### Records shown

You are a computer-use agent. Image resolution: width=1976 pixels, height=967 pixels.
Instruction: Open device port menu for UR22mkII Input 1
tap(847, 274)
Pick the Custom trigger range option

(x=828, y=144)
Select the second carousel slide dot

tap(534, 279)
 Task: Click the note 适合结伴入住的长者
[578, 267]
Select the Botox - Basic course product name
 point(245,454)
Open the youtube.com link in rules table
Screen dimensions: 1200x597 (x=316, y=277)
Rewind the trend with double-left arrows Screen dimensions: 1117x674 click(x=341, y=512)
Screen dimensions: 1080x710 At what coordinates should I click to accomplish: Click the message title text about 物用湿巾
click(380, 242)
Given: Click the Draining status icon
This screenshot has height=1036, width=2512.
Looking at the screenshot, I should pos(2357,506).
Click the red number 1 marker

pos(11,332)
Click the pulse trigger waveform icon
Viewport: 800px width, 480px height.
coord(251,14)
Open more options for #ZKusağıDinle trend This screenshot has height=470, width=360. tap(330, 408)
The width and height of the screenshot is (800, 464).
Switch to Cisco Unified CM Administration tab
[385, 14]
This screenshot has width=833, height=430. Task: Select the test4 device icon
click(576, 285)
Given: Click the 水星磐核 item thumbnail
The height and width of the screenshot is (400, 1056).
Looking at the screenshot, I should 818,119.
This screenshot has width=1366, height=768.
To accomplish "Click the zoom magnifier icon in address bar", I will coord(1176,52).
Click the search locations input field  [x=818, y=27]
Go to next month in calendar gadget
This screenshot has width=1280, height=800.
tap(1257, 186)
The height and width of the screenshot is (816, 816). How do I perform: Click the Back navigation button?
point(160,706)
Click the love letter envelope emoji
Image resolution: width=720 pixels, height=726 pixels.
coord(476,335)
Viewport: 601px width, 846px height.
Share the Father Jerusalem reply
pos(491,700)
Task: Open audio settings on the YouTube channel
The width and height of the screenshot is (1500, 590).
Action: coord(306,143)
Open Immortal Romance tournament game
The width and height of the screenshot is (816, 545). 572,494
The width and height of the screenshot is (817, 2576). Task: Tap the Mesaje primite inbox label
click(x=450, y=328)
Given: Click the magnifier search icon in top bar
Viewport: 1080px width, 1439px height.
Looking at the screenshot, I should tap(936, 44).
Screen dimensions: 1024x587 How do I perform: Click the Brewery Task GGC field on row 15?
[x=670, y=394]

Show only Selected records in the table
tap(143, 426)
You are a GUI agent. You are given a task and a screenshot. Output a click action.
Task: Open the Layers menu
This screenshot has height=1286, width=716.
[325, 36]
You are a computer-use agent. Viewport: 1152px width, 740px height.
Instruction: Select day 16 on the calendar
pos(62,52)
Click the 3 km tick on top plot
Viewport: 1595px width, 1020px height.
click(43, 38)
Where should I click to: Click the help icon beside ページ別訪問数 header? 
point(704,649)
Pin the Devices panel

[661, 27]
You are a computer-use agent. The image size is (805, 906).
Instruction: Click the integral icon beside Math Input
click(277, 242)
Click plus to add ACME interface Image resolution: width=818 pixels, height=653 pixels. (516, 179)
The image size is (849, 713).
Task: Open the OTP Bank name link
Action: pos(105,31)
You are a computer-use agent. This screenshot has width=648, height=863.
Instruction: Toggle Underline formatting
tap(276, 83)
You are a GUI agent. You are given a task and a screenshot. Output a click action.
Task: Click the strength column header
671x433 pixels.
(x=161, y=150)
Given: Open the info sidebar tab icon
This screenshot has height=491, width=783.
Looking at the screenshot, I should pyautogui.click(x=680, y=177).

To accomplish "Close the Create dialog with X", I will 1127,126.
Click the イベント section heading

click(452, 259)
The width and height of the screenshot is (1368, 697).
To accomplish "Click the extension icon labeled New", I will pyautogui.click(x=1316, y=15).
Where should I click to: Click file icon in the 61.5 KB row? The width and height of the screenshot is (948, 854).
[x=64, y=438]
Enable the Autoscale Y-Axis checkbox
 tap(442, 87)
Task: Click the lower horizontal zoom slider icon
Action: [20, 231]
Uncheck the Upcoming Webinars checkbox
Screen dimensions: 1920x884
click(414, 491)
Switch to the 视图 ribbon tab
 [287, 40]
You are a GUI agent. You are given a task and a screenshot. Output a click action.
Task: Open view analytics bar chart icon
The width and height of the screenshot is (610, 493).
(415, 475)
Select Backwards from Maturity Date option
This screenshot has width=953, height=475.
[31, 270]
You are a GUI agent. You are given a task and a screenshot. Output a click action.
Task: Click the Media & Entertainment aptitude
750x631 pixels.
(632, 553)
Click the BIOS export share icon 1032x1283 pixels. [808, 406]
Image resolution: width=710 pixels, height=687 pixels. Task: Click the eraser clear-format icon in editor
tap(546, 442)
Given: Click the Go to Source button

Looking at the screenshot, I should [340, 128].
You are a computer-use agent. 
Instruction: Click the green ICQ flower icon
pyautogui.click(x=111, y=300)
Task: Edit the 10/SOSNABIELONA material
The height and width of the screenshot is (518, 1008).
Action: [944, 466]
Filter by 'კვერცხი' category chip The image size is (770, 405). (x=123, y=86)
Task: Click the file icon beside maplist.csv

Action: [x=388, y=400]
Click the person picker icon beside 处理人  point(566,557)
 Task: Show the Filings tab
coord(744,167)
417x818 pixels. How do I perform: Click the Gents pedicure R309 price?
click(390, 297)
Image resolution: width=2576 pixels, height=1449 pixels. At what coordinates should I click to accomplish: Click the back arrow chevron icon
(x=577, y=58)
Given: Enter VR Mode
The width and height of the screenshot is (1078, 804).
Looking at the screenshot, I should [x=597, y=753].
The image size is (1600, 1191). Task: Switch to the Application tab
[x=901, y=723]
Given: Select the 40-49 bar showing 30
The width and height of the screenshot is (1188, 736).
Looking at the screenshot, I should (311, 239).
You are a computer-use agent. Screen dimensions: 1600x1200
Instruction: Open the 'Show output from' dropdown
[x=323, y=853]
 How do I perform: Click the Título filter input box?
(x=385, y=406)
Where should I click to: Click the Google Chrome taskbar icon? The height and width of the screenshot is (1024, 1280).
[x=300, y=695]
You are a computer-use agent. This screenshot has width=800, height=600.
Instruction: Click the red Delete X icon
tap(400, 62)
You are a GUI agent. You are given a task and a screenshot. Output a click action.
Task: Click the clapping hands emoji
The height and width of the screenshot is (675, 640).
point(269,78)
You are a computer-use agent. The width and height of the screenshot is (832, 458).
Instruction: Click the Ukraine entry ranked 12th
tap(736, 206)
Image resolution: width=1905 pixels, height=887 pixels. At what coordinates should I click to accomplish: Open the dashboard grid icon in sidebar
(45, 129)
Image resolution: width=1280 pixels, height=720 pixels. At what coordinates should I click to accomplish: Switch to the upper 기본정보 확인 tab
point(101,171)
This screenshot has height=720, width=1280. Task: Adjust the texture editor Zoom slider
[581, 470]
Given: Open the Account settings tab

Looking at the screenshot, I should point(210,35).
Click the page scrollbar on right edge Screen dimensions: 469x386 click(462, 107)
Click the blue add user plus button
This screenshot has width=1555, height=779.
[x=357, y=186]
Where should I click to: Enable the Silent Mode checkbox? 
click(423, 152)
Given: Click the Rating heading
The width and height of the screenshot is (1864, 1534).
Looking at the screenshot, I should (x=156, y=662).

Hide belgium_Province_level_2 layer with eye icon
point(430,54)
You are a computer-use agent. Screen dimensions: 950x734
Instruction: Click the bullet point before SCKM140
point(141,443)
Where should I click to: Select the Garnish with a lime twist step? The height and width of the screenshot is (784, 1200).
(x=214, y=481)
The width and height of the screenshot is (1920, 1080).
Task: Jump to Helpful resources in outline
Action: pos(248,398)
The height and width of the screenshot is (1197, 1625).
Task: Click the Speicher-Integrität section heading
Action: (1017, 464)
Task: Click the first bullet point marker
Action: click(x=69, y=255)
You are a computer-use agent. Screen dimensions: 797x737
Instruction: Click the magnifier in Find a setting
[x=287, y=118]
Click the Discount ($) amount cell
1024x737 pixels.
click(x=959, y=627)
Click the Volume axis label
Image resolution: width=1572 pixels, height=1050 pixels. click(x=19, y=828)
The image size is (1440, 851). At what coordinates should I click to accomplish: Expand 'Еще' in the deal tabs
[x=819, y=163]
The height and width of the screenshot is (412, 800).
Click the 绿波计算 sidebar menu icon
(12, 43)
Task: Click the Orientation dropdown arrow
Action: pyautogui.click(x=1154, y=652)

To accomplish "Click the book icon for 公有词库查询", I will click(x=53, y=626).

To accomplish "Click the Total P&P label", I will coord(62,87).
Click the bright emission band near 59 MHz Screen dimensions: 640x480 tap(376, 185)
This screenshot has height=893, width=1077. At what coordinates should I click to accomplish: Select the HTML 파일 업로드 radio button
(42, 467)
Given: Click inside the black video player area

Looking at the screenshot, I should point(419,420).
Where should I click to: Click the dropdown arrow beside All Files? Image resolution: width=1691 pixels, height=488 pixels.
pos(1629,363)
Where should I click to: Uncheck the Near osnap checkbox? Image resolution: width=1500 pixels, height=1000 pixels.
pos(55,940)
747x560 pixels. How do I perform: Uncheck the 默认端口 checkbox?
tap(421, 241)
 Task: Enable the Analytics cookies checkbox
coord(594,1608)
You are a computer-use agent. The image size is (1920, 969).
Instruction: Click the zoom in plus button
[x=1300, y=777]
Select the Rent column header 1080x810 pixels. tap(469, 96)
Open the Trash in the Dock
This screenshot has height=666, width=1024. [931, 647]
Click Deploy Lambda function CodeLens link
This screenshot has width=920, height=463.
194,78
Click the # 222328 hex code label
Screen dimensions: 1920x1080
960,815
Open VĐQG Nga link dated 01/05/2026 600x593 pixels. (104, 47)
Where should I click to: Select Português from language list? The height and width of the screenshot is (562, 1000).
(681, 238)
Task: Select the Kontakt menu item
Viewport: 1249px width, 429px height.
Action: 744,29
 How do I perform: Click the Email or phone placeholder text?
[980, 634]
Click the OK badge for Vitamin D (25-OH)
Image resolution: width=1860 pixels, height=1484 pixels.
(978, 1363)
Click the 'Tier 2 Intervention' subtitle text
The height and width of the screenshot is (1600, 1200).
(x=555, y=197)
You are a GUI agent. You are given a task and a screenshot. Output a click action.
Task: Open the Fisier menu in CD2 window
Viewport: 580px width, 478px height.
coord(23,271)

### What needs to be done
Please restate only the opening stretch of the records above: every line from the first through the one containing "Given: Click the Draining status icon", exactly as written.

### Solution for this task
You are a computer-use agent. Image resolution: width=1976 pixels, height=967 pixels.
Instruction: Open device port menu for UR22mkII Input 1
tap(847, 274)
Pick the Custom trigger range option

(x=828, y=144)
Select the second carousel slide dot

tap(534, 279)
 Task: Click the note 适合结伴入住的长者
[578, 267]
Select the Botox - Basic course product name
 point(245,454)
Open the youtube.com link in rules table
Screen dimensions: 1200x597 (x=316, y=277)
Rewind the trend with double-left arrows Screen dimensions: 1117x674 click(x=341, y=512)
Screen dimensions: 1080x710 At what coordinates should I click to accomplish: Click the message title text about 物用湿巾
click(380, 242)
Given: Click the Draining status icon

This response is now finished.